• Entries supplied:
◇ ◇ ◇ ◇ ◇ ◇ ◇

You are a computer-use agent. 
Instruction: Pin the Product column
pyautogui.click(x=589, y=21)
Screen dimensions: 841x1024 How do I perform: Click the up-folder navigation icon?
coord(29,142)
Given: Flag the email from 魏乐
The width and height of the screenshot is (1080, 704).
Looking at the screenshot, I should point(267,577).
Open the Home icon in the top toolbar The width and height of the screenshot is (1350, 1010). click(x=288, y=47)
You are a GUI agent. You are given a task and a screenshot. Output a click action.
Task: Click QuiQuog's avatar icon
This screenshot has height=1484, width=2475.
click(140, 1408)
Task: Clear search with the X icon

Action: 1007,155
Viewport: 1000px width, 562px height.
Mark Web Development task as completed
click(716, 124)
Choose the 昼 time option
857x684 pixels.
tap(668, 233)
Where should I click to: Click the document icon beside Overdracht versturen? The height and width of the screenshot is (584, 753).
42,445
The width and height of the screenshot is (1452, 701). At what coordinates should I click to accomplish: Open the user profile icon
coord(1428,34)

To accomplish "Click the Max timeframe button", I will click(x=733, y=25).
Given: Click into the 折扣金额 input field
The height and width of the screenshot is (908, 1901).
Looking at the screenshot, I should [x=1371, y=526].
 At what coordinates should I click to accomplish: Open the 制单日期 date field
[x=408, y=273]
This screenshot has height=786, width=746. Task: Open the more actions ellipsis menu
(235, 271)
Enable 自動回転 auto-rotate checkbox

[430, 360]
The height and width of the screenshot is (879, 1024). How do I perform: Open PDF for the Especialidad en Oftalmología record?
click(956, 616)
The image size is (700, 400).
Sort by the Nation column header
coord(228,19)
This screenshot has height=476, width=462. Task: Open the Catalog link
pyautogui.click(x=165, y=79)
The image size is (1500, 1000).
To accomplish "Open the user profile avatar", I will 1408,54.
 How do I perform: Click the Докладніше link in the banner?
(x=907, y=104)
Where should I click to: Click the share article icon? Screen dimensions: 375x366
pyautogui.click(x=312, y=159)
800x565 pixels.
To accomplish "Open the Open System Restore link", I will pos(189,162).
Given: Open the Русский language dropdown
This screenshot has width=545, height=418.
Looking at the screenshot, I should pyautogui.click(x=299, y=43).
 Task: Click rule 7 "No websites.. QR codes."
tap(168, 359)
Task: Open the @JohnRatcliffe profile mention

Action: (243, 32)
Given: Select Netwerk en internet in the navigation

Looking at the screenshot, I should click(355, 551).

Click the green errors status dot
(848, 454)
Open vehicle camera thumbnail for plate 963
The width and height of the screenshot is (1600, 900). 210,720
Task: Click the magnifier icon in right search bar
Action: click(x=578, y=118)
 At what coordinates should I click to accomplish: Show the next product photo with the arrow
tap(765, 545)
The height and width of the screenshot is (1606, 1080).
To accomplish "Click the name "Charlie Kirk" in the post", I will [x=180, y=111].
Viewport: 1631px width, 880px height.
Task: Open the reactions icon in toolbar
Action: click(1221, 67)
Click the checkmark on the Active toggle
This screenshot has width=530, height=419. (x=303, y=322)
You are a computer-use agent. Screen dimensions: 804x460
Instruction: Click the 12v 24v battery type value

◇ ◇ ◇ ◇ ◇ ◇ ◇

Your reply should be all of the data, returned exactly.

• Reply to the exercise:
You are a computer-use agent. 
Instruction: Pin the Product column
pyautogui.click(x=589, y=21)
Screen dimensions: 841x1024 How do I perform: Click the up-folder navigation icon?
coord(29,142)
Given: Flag the email from 魏乐
The width and height of the screenshot is (1080, 704).
Looking at the screenshot, I should point(267,577).
Open the Home icon in the top toolbar The width and height of the screenshot is (1350, 1010). click(x=288, y=47)
You are a GUI agent. You are given a task and a screenshot. Output a click action.
Task: Click QuiQuog's avatar icon
This screenshot has height=1484, width=2475.
click(140, 1408)
Task: Clear search with the X icon

Action: 1007,155
Viewport: 1000px width, 562px height.
Mark Web Development task as completed
click(716, 124)
Choose the 昼 time option
857x684 pixels.
tap(668, 233)
Where should I click to: Click the document icon beside Overdracht versturen? The height and width of the screenshot is (584, 753).
42,445
The width and height of the screenshot is (1452, 701). At what coordinates should I click to accomplish: Open the user profile icon
coord(1428,34)

To accomplish "Click the Max timeframe button", I will click(x=733, y=25).
Given: Click into the 折扣金额 input field
The height and width of the screenshot is (908, 1901).
Looking at the screenshot, I should [x=1371, y=526].
 At what coordinates should I click to accomplish: Open the 制单日期 date field
[x=408, y=273]
This screenshot has height=786, width=746. Task: Open the more actions ellipsis menu
(235, 271)
Enable 自動回転 auto-rotate checkbox

[430, 360]
The height and width of the screenshot is (879, 1024). How do I perform: Open PDF for the Especialidad en Oftalmología record?
click(956, 616)
The image size is (700, 400).
Sort by the Nation column header
coord(228,19)
This screenshot has height=476, width=462. Task: Open the Catalog link
pyautogui.click(x=165, y=79)
The image size is (1500, 1000).
To accomplish "Open the user profile avatar", I will 1408,54.
 How do I perform: Click the Докладніше link in the banner?
(x=907, y=104)
Where should I click to: Click the share article icon? Screen dimensions: 375x366
pyautogui.click(x=312, y=159)
800x565 pixels.
To accomplish "Open the Open System Restore link", I will pos(189,162).
Given: Open the Русский language dropdown
This screenshot has width=545, height=418.
Looking at the screenshot, I should pyautogui.click(x=299, y=43).
 Task: Click rule 7 "No websites.. QR codes."
tap(168, 359)
Task: Open the @JohnRatcliffe profile mention

Action: (243, 32)
Given: Select Netwerk en internet in the navigation

Looking at the screenshot, I should click(355, 551).

Click the green errors status dot
(848, 454)
Open vehicle camera thumbnail for plate 963
The width and height of the screenshot is (1600, 900). 210,720
Task: Click the magnifier icon in right search bar
Action: click(x=578, y=118)
 At what coordinates should I click to accomplish: Show the next product photo with the arrow
tap(765, 545)
The height and width of the screenshot is (1606, 1080).
To accomplish "Click the name "Charlie Kirk" in the post", I will [x=180, y=111].
Viewport: 1631px width, 880px height.
Task: Open the reactions icon in toolbar
Action: click(1221, 67)
Click the checkmark on the Active toggle
This screenshot has width=530, height=419. (x=303, y=322)
You are a computer-use agent. Screen dimensions: 804x460
Instruction: Click the 12v 24v battery type value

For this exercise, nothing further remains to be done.